ReCAPA corrects deviations at three hierarchical levels—actions, subgoals, and trajectories—using prediction/contrast plus semantic alignment modules including a Sinkhorn-based component and a Score-field module.
The predictive correction and alignment are integrated into training to update the action generator, helping it keep fine-grained steps aligned with the overall intent.
The authors propose two new metrics to measure how errors propagate and recover over long-horizon execution, focusing on how mistakes spread and diminish.

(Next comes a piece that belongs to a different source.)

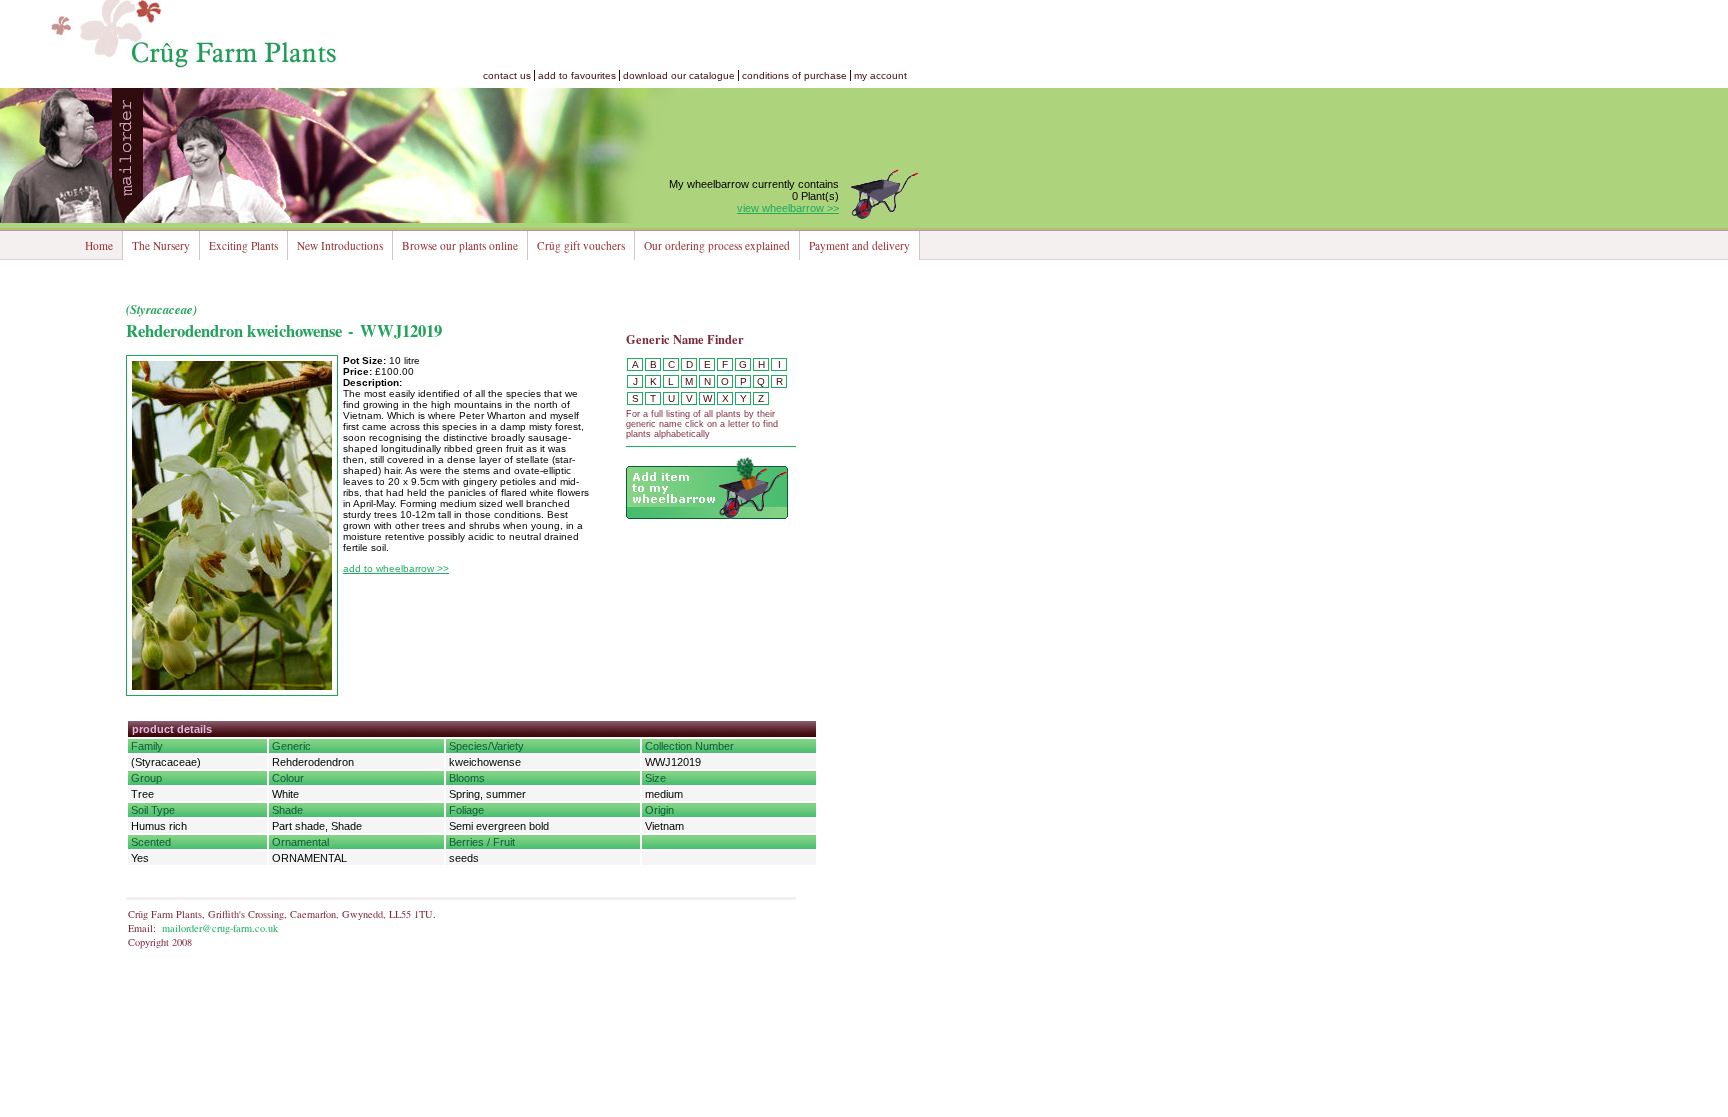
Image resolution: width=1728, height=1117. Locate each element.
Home (99, 245)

Experiments on embodied-agent benchmarks (VisualAgentBench, MineDojo, AI2-THOR) report competitive results and outperform strong LLM baselines, including both proprietary and open-source systems.

Abstract

Vision-Language-Action systems follow instructions to execute multi-step tasks in multimodal environments. Recent VLA approaches typically rely on post-hoc correction mechanisms or operate under fixed task decompositions and alignment schemes. However, once an intermediate step is mis-specified, local errors propagate through subsequent steps and eventually accumulate into cascading failures. To mitigate this compounding effect, we propose Predictive Alignment and Planning Architecture, a framework that uses prediction and contrast to adjust deviations across three levels: actions, subgoals, and trajectories. Semantic alignment is enforced at all levels using a Sinkhorn-based module and a Score-field module. The predictive correction and alignment jointly update the action generator during training, enabling it to adjust fine-grained steps to remain aligned with the overall intent. We further introduce two new metrics to quantify error propagation and recovery processes in tasks, capturing how mistakes spread and fade over long-horizon execution. Experiments show that ReCAPA achieves competitive results on embodied agent benchmarks such as VisualAgentBench, MineDojo, and AI2-THOR, outperforming strong proprietary and open-source Large Language Model baselines.